Collected data entries:
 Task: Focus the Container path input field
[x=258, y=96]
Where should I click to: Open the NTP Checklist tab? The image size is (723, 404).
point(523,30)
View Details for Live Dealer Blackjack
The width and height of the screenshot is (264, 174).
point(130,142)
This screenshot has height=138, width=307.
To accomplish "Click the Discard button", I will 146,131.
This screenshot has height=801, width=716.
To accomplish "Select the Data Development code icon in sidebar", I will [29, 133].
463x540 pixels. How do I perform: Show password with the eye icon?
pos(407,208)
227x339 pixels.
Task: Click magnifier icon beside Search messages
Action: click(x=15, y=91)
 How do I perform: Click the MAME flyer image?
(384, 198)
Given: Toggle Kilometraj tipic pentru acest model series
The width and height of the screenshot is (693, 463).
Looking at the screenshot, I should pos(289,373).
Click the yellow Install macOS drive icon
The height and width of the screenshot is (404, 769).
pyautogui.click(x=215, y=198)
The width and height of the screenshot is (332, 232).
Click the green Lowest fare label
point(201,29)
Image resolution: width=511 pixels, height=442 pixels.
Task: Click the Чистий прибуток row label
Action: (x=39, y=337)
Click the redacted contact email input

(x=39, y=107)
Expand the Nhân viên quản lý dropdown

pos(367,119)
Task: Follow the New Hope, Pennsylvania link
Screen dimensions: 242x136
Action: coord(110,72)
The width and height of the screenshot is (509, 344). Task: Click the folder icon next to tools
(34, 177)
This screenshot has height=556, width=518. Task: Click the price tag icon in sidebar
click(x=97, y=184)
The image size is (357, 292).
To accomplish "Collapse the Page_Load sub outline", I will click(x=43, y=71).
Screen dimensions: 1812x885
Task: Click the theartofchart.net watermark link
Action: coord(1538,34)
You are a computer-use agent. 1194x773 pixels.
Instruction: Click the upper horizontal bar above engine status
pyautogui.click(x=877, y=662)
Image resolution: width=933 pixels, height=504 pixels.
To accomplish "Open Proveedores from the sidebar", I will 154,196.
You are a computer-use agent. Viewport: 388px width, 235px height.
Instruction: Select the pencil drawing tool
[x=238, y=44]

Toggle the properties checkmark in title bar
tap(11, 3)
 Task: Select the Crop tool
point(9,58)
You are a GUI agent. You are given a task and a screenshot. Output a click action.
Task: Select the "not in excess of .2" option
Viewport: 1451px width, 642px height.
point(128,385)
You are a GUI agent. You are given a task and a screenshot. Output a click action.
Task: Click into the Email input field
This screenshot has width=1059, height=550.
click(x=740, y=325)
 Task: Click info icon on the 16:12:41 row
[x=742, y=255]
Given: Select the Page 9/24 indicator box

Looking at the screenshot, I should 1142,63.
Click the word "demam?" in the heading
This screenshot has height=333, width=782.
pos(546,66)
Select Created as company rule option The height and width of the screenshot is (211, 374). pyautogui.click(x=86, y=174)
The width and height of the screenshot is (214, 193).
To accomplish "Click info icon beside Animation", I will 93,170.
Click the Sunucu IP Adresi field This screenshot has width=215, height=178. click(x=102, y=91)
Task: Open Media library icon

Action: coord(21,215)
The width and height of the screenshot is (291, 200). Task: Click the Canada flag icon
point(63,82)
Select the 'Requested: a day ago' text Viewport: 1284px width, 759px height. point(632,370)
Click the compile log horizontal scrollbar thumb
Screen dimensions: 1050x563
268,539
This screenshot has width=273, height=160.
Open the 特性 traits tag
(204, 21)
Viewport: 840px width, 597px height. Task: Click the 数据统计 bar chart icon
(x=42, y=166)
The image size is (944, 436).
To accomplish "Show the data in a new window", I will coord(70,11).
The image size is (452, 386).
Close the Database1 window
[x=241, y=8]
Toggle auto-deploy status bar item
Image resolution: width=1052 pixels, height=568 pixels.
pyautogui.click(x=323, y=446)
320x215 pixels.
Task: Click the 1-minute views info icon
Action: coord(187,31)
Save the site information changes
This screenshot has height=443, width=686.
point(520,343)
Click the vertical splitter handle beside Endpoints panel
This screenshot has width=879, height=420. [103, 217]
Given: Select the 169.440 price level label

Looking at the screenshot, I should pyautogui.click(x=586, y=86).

● REQUIRED ACTION: Please set down all the data word for word.

● ANSWER SECTION:
 Task: Focus the Container path input field
[x=258, y=96]
Where should I click to: Open the NTP Checklist tab? The image size is (723, 404).
point(523,30)
View Details for Live Dealer Blackjack
The width and height of the screenshot is (264, 174).
point(130,142)
This screenshot has height=138, width=307.
To accomplish "Click the Discard button", I will 146,131.
This screenshot has height=801, width=716.
To accomplish "Select the Data Development code icon in sidebar", I will [29, 133].
463x540 pixels. How do I perform: Show password with the eye icon?
pos(407,208)
227x339 pixels.
Task: Click magnifier icon beside Search messages
Action: click(x=15, y=91)
 How do I perform: Click the MAME flyer image?
(384, 198)
Given: Toggle Kilometraj tipic pentru acest model series
The width and height of the screenshot is (693, 463).
Looking at the screenshot, I should pos(289,373).
Click the yellow Install macOS drive icon
The height and width of the screenshot is (404, 769).
pyautogui.click(x=215, y=198)
The width and height of the screenshot is (332, 232).
Click the green Lowest fare label
point(201,29)
Image resolution: width=511 pixels, height=442 pixels.
Task: Click the Чистий прибуток row label
Action: (x=39, y=337)
Click the redacted contact email input

(x=39, y=107)
Expand the Nhân viên quản lý dropdown

pos(367,119)
Task: Follow the New Hope, Pennsylvania link
Screen dimensions: 242x136
Action: coord(110,72)
The width and height of the screenshot is (509, 344). Task: Click the folder icon next to tools
(34, 177)
This screenshot has height=556, width=518. Task: Click the price tag icon in sidebar
click(x=97, y=184)
The image size is (357, 292).
To accomplish "Collapse the Page_Load sub outline", I will click(x=43, y=71).
Screen dimensions: 1812x885
Task: Click the theartofchart.net watermark link
Action: coord(1538,34)
You are a computer-use agent. 1194x773 pixels.
Instruction: Click the upper horizontal bar above engine status
pyautogui.click(x=877, y=662)
Image resolution: width=933 pixels, height=504 pixels.
To accomplish "Open Proveedores from the sidebar", I will 154,196.
You are a computer-use agent. Viewport: 388px width, 235px height.
Instruction: Select the pencil drawing tool
[x=238, y=44]

Toggle the properties checkmark in title bar
tap(11, 3)
 Task: Select the Crop tool
point(9,58)
You are a GUI agent. You are given a task and a screenshot. Output a click action.
Task: Select the "not in excess of .2" option
Viewport: 1451px width, 642px height.
point(128,385)
You are a GUI agent. You are given a task and a screenshot. Output a click action.
Task: Click into the Email input field
This screenshot has width=1059, height=550.
click(x=740, y=325)
 Task: Click info icon on the 16:12:41 row
[x=742, y=255]
Given: Select the Page 9/24 indicator box

Looking at the screenshot, I should 1142,63.
Click the word "demam?" in the heading
This screenshot has height=333, width=782.
pos(546,66)
Select Created as company rule option The height and width of the screenshot is (211, 374). pyautogui.click(x=86, y=174)
The width and height of the screenshot is (214, 193).
To accomplish "Click info icon beside Animation", I will 93,170.
Click the Sunucu IP Adresi field This screenshot has width=215, height=178. click(x=102, y=91)
Task: Open Media library icon

Action: coord(21,215)
The width and height of the screenshot is (291, 200). Task: Click the Canada flag icon
point(63,82)
Select the 'Requested: a day ago' text Viewport: 1284px width, 759px height. point(632,370)
Click the compile log horizontal scrollbar thumb
Screen dimensions: 1050x563
268,539
This screenshot has width=273, height=160.
Open the 特性 traits tag
(204, 21)
Viewport: 840px width, 597px height. Task: Click the 数据统计 bar chart icon
(x=42, y=166)
The image size is (944, 436).
To accomplish "Show the data in a new window", I will coord(70,11).
The image size is (452, 386).
Close the Database1 window
[x=241, y=8]
Toggle auto-deploy status bar item
Image resolution: width=1052 pixels, height=568 pixels.
pyautogui.click(x=323, y=446)
320x215 pixels.
Task: Click the 1-minute views info icon
Action: coord(187,31)
Save the site information changes
This screenshot has height=443, width=686.
point(520,343)
Click the vertical splitter handle beside Endpoints panel
This screenshot has width=879, height=420. [103, 217]
Given: Select the 169.440 price level label

Looking at the screenshot, I should pyautogui.click(x=586, y=86).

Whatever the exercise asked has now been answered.